Santa Fe 3751 hauled passenger trains toward the End of the Steam Era in the US in 1957 with the rest of its 4-8-4 "brothers" and remained preserved on static display until 1989, when the San Bernardino Railroad Historical Society decided to rebuild and restore 3751 after being in such poor condition and suffering lack of maintenance and vandalism from the park it was originally displayed in. (Similar to SP 4449's dilemma.) Its top speed is 120 mph.
In 1991, 3751 returned to the rails with preservationists' efforts as well as assistance from Santa Fe. It's first excursion was pulling a mixed train of passenger and freight cars, which served as its "trial run" (or test run) to demonstrate or prove 3751's operating capabilities. Yet because of "his" age, 3751 stalled towards the end of its run, thus the need for having diesel locomotives assist the aging steam locomotive was actually necessary. Thus, a week after its first test run, 3751 hauled its very first passenger excursion train; the California Limited; between Los Angeles and Bakersfield and back for the first time in many years with the help of 2 Santa Fe "Warbonnet" painted FP45's repainted and renumbered for excursion service with 3751.
By the end of 2017, 3751's 15-year ticket had expired and today it is awaiting an overhaul.
3751 is the first Northern type steam locomotive for the Santa Fe Railroad.
In September 2008, the locomotive ran the AAPRCO (American Association of Private Railroad Car Owners) San Diegan, A Private Varnish Special, from Los Angeles to San Diego and back.

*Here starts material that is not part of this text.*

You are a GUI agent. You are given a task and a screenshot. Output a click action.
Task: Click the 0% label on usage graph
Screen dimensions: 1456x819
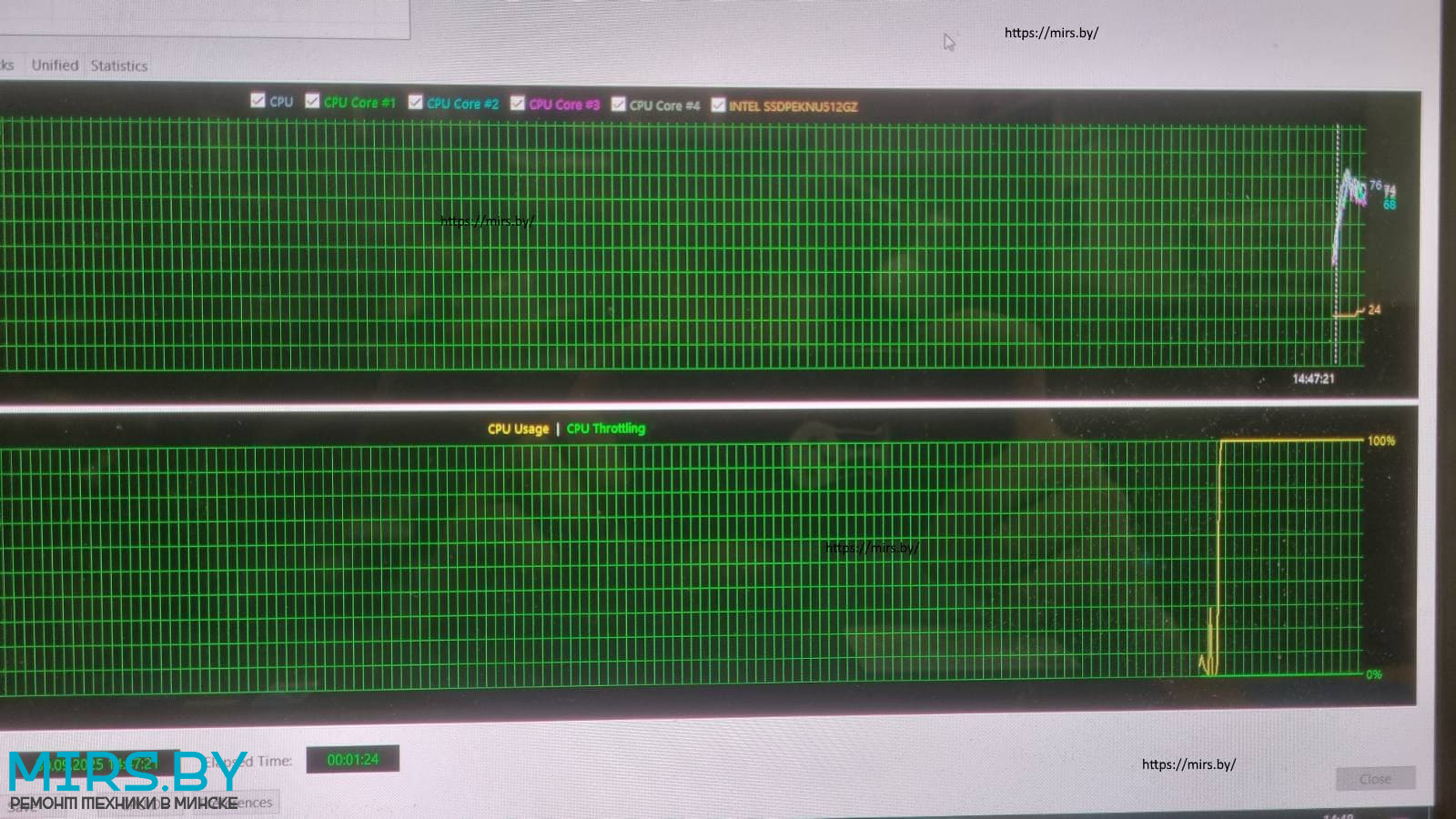(1373, 674)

This move was the highlight of the AAPRCO's annual convention that year.
In August 2002, the locomotive went to Williams, AZ, for the annual NRHS convention. 3751 also doubleheaded with GCRY (Grand Canyon Railway) 4960 to pull a special charter train to the Grand Canyon and back. Later in August 2002, Santa Fe #3751 and Grand Canyon #4960 triple headed with Grand Canyon #18.

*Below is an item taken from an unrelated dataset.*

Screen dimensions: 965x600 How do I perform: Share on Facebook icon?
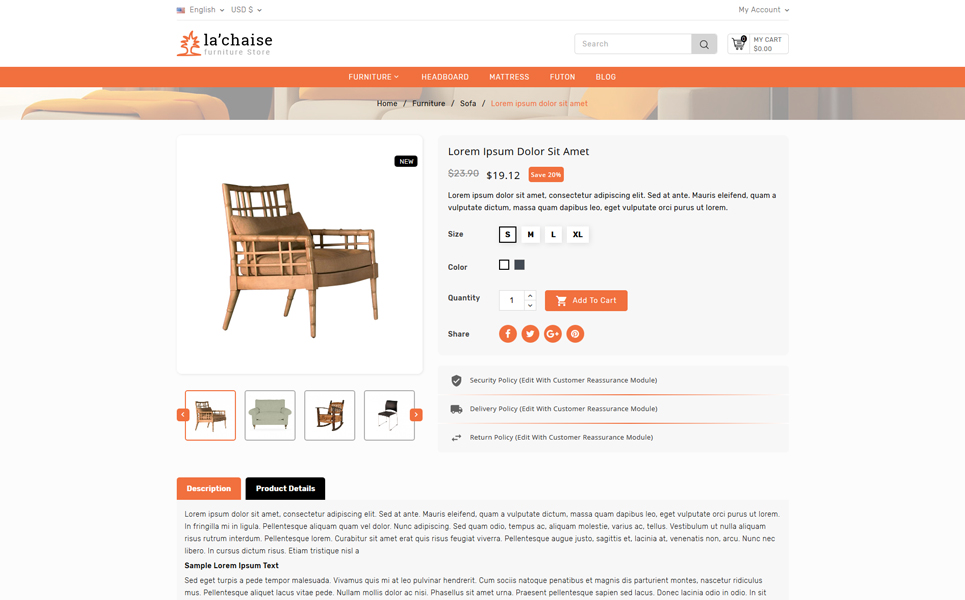(508, 334)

In May 2011, and 2009 3751 was invited by Amtrak for display at Los Angeles Union Station for National Train Day.
In June 2004, 3751 was invited to participate in the rededication of the San Bernardino Santa Fe Depot following an extensive restoration effort.

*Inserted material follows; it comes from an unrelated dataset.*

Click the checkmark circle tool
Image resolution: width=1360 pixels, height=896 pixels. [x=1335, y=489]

In 1986, 3751 was moved from its display to California Steel Industries, where it was restored at a cost of $1.5 million and in 1991, operated for the first time in 38 years. Since then, it has done countless excursions and special trips and gone to many events.
In April 22, 1995, Santa Fe 3751's original Santa Fe 5-Chime Freight whistle was replaced with it's new Santa Fe 6-Chime Passenger whistle, during the 1995 Riverside Orange Blossom Festival Excursion, and just 5 months before the BNSF merger.
#3751 was featured on "Santa Fe 3751: Los Angeles to Chicago", "There Goes a Train", "Trainsongs", "Train Adventures for Kids" and "Route of the Chief", as well as a scene from the film "Pearl Harbor", "Boots Malone", and "Key to the City".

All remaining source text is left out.